Sunday, October 31, 2010

Cholera Hits Haiti

Mission to Haiti – October 31, 2010


We are finally ready for our first guests, Dr. Bill and Ruth Cooper from Fort Collins, Colorado.  Dr. Bill is an old friend whom we have known for a number of years.  The whole idea of a new seminary was his and he was its guiding spirit, architect and chief fundraiser.   During the year that we spent at the OMS Vaudreuil compound, Dr. Bill stayed with us in our house every other month, and we often would spend time after a meal listening to him as he shared with us one of his stories about his days in Detroit where his Dad worked for one of the automobile companies, having literally walked out of the backwoods of West Virginia.  It was a sermon by Dr. Bill one Wednesday evening that convinced us that rather than come in once or twice a year as part of a week long work team that we should take the same leap of faith that Joshua did at the Jordan River and volunteer for a longer term as a missionary.

This past week has been largely about the outbreak of cholera that has taken the lives of several hundred Haitians, and we are told that in the majority of cases it is the children that have suffered the most.  The students here at the seminary have been asked to spread the word this weekend and subsequent weekends when they return to their home churches regarding the importance of boiling water before drinking.  The town of Limbe that is about thirty minutes from us has reported a half a dozen cases of cholera.  What we don’t know is whether these are home grown cases or whether those coming down with it have picked up the parasite elsewhere and contracted cholera once they returned home.  We also heard that a rumor has been spreading among the Haitians that this is all a plot on the part of the Dominican Republic to destabilize Haiti even more than it is. 

Our water here on the seminary compound comes from a deep drilled well, and we should not have any problems.  However, having said this it was in late September of 2008 just after we returned to Haiti from Canada, having gone home for John’s mother’s 97th birthday, that Dorothy experienced the same symptoms of cholera that they are now reporting, vomiting and an inability to control one’s bowels.  Fortunately our resident medical missionary, was close at hand and immediately put Dorothy on an intravenous drip that is the same treatment that is used for cholera.  No one mentioned the possibility that what Dorothy had was cholera, but in retrospect it sure sounds like what they are currently describing as cholera.  As they say, if it walks like a duck, and quacks like a duck, it probably is a duck.

We visited with Pastor Job of New Life Evangelical Church and School at Grison Garde and he told us the well that our work team helped fund in early May of this year is now a reality, and, in fact, Pastor Job was able to get not only the well drilled for the school but was able to get a well drilled for the community as well.  With this outbreak of cholera it was a great thing the team was able to do because otherwise the people surrounding New Life Church and School would be walking down to the river for their water, the same river where clothes are washed, baths are taken, and livestock are watered.  However, with the wells now a reality the possibility of cholera or other waterborne infections is now greatly reduced.  Pastor Job sends his thanks to the work team for their help.
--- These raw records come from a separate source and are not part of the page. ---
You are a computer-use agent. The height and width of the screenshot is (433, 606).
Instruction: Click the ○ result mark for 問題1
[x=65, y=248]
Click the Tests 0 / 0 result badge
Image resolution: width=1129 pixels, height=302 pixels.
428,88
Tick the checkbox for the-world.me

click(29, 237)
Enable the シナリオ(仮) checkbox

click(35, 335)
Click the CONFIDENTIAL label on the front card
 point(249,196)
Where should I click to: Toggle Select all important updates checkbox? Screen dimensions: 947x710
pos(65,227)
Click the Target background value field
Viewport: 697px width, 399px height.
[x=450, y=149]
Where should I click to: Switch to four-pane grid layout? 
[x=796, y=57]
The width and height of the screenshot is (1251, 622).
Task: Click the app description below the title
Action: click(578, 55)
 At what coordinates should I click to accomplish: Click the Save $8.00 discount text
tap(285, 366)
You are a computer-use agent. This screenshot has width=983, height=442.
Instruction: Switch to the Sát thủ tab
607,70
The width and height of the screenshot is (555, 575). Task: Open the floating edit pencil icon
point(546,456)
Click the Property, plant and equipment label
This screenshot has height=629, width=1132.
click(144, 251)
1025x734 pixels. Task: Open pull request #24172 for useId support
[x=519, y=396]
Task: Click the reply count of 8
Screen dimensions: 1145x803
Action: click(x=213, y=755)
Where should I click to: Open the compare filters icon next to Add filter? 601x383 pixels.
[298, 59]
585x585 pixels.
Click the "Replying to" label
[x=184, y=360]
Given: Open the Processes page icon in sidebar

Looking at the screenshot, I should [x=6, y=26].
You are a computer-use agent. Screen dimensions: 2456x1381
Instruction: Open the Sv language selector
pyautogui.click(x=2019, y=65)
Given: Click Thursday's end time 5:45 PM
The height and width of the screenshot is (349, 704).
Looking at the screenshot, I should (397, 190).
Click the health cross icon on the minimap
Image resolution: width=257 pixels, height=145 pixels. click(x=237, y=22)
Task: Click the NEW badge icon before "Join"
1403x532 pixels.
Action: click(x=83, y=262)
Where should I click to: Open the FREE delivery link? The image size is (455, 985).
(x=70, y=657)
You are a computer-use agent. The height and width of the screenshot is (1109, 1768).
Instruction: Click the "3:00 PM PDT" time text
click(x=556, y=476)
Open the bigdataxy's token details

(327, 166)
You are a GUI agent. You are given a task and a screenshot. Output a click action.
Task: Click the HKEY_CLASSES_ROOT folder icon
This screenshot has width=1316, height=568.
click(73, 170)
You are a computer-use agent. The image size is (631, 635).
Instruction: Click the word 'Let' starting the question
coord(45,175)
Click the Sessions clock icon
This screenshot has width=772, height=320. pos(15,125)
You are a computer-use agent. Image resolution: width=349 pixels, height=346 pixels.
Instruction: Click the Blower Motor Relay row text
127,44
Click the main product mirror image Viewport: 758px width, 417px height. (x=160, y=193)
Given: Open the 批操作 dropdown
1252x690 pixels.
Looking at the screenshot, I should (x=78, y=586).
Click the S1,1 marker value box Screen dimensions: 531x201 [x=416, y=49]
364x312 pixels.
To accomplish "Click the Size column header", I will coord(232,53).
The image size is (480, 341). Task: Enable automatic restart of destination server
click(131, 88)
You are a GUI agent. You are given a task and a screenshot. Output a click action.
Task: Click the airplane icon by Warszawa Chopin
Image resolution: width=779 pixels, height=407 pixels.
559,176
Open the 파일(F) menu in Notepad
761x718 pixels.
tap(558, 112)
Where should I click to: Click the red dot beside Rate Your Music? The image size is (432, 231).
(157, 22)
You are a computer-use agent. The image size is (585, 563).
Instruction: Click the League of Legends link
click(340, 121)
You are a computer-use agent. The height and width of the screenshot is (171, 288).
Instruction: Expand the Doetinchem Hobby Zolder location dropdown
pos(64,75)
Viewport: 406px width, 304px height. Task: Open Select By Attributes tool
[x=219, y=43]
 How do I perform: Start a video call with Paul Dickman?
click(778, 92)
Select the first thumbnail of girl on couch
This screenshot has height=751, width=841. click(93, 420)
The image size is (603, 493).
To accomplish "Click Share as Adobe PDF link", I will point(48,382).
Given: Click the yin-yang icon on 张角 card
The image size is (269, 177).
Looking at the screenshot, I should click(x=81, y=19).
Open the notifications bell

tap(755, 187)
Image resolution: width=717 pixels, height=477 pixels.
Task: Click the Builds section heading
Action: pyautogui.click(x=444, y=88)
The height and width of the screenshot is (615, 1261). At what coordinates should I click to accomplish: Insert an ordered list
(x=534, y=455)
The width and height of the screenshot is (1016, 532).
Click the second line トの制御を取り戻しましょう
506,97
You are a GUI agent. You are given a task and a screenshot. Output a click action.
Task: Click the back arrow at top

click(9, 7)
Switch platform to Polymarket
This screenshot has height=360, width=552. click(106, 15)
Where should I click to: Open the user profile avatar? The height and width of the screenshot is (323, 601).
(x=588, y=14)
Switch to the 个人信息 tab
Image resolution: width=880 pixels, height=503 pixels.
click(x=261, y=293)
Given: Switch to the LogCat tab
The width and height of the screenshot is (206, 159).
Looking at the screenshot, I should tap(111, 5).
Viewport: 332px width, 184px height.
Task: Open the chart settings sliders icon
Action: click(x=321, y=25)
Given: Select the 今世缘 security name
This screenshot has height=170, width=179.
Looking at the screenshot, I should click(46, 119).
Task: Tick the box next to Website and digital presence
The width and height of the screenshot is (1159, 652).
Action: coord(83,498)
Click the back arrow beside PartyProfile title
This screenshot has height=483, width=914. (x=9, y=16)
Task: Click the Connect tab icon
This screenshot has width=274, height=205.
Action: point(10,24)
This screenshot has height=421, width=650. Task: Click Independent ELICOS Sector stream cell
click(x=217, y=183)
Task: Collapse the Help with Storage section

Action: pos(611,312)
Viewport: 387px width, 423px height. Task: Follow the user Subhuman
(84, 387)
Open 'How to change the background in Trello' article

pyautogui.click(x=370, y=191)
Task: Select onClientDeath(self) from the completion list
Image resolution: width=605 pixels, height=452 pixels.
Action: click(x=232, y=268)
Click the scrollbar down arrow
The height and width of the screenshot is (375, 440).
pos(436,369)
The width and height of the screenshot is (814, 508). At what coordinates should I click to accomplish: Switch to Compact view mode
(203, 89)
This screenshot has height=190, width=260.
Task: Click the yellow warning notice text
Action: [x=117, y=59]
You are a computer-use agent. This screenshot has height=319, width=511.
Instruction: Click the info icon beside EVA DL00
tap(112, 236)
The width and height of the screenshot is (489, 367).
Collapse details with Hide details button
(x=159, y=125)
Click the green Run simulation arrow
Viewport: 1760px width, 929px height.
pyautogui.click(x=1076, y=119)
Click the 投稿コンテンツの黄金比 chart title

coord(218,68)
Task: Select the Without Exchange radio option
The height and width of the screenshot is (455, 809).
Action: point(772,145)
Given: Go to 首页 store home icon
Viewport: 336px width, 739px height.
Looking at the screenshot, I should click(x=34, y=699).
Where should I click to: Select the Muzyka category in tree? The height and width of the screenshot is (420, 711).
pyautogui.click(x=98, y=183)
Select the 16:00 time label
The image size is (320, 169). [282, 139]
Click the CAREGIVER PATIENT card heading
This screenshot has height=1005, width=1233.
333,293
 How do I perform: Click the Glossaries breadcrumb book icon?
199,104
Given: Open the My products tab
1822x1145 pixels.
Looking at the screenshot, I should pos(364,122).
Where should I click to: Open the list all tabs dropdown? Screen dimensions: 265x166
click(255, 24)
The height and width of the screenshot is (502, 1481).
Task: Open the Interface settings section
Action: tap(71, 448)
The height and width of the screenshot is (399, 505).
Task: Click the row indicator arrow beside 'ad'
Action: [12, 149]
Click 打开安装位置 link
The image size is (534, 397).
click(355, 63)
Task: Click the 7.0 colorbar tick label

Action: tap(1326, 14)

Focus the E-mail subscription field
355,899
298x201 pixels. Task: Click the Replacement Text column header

Dorothy’s birthday and our anniversary have come and gone.  We were going to go to the beach at Cormier to celebrate but because of the cholera situation we decided not to go and instead ended up working.   The one memorable event that occurred on Dorothy’s birthday was that John fell off a ladder (well, really it was one foot on an unstable dresser and one foot on the ladder – give your head a shake!!) while installing curtains or according to John, he was pushed.  The jury is still out as to whether it was just an accident.  John, having survived the “accident” was able to celebrate their anniversary, so they went to Lakay, a restaurant in Cap Haitien for an anniversary lunch of a hamburger and pom frites (French fries).    Despite John’s injuries they both had another anniversary to remember.